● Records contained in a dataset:
§ §

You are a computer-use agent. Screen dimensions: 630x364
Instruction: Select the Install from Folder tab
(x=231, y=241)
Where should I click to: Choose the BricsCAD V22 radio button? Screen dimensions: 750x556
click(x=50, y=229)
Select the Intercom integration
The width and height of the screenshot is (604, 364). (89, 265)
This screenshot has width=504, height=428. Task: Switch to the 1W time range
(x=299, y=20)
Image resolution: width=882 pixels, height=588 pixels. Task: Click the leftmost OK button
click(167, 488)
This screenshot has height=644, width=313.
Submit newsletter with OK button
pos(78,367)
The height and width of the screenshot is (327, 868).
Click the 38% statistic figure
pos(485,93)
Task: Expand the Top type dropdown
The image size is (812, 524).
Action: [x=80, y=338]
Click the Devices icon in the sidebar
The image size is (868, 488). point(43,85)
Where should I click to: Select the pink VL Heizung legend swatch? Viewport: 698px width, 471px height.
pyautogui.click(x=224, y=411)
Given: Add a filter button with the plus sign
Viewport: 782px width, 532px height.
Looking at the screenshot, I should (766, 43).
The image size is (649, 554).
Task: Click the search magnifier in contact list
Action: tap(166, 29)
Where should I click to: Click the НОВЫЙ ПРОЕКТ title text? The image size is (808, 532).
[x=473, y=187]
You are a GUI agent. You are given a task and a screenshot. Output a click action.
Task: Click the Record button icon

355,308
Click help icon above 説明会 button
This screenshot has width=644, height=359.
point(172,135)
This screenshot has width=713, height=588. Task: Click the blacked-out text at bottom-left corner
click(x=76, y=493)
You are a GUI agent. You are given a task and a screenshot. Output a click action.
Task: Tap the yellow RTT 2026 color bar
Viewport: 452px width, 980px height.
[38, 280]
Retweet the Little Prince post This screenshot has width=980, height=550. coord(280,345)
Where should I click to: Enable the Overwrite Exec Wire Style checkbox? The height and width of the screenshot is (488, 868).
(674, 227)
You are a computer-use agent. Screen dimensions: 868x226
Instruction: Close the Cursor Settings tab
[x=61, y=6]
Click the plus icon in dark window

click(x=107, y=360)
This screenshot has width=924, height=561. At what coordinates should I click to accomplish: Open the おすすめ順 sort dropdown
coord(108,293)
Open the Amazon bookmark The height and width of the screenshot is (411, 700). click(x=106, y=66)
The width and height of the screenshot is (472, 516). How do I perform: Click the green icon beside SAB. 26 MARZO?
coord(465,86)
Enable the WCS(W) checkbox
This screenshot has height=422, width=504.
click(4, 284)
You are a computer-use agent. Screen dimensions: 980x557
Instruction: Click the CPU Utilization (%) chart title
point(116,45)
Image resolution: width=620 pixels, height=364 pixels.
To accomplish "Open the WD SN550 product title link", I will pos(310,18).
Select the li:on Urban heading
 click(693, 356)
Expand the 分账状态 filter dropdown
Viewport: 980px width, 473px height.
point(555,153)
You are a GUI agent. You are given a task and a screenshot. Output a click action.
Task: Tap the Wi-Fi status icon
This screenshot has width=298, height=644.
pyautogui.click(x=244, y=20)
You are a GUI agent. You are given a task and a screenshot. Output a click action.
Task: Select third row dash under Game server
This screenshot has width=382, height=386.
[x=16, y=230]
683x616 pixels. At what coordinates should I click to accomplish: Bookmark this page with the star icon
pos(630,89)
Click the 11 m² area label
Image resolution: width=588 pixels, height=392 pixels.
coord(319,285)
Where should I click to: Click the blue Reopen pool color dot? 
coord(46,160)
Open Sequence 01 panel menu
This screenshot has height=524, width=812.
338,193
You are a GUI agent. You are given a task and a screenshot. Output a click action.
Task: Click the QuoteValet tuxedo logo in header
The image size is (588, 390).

§ §

● PROBLEM TO SOLVE: Type out the entries again, word for word.

● YOUR RESPONSE:
You are a computer-use agent. Screen dimensions: 630x364
Instruction: Select the Install from Folder tab
(x=231, y=241)
Where should I click to: Choose the BricsCAD V22 radio button? Screen dimensions: 750x556
click(x=50, y=229)
Select the Intercom integration
The width and height of the screenshot is (604, 364). (89, 265)
This screenshot has width=504, height=428. Task: Switch to the 1W time range
(x=299, y=20)
Image resolution: width=882 pixels, height=588 pixels. Task: Click the leftmost OK button
click(167, 488)
This screenshot has height=644, width=313.
Submit newsletter with OK button
pos(78,367)
The height and width of the screenshot is (327, 868).
Click the 38% statistic figure
pos(485,93)
Task: Expand the Top type dropdown
The image size is (812, 524).
Action: [x=80, y=338]
Click the Devices icon in the sidebar
The image size is (868, 488). point(43,85)
Where should I click to: Select the pink VL Heizung legend swatch? Viewport: 698px width, 471px height.
pyautogui.click(x=224, y=411)
Given: Add a filter button with the plus sign
Viewport: 782px width, 532px height.
Looking at the screenshot, I should (766, 43).
The image size is (649, 554).
Task: Click the search magnifier in contact list
Action: tap(166, 29)
Where should I click to: Click the НОВЫЙ ПРОЕКТ title text? The image size is (808, 532).
[x=473, y=187]
You are a GUI agent. You are given a task and a screenshot. Output a click action.
Task: Click the Record button icon

355,308
Click help icon above 説明会 button
This screenshot has width=644, height=359.
point(172,135)
This screenshot has width=713, height=588. Task: Click the blacked-out text at bottom-left corner
click(x=76, y=493)
You are a GUI agent. You are given a task and a screenshot. Output a click action.
Task: Tap the yellow RTT 2026 color bar
Viewport: 452px width, 980px height.
[38, 280]
Retweet the Little Prince post This screenshot has width=980, height=550. coord(280,345)
Where should I click to: Enable the Overwrite Exec Wire Style checkbox? The height and width of the screenshot is (488, 868).
(674, 227)
You are a computer-use agent. Screen dimensions: 868x226
Instruction: Close the Cursor Settings tab
[x=61, y=6]
Click the plus icon in dark window

click(x=107, y=360)
This screenshot has width=924, height=561. At what coordinates should I click to accomplish: Open the おすすめ順 sort dropdown
coord(108,293)
Open the Amazon bookmark The height and width of the screenshot is (411, 700). click(x=106, y=66)
The width and height of the screenshot is (472, 516). How do I perform: Click the green icon beside SAB. 26 MARZO?
coord(465,86)
Enable the WCS(W) checkbox
This screenshot has height=422, width=504.
click(4, 284)
You are a computer-use agent. Screen dimensions: 980x557
Instruction: Click the CPU Utilization (%) chart title
point(116,45)
Image resolution: width=620 pixels, height=364 pixels.
To accomplish "Open the WD SN550 product title link", I will pos(310,18).
Select the li:on Urban heading
 click(693, 356)
Expand the 分账状态 filter dropdown
Viewport: 980px width, 473px height.
point(555,153)
You are a GUI agent. You are given a task and a screenshot. Output a click action.
Task: Tap the Wi-Fi status icon
This screenshot has width=298, height=644.
pyautogui.click(x=244, y=20)
You are a GUI agent. You are given a task and a screenshot. Output a click action.
Task: Select third row dash under Game server
This screenshot has width=382, height=386.
[x=16, y=230]
683x616 pixels. At what coordinates should I click to accomplish: Bookmark this page with the star icon
pos(630,89)
Click the 11 m² area label
Image resolution: width=588 pixels, height=392 pixels.
coord(319,285)
Where should I click to: Click the blue Reopen pool color dot? 
coord(46,160)
Open Sequence 01 panel menu
This screenshot has height=524, width=812.
338,193
You are a GUI agent. You are given a task and a screenshot. Output a click action.
Task: Click the QuoteValet tuxedo logo in header
The image size is (588, 390).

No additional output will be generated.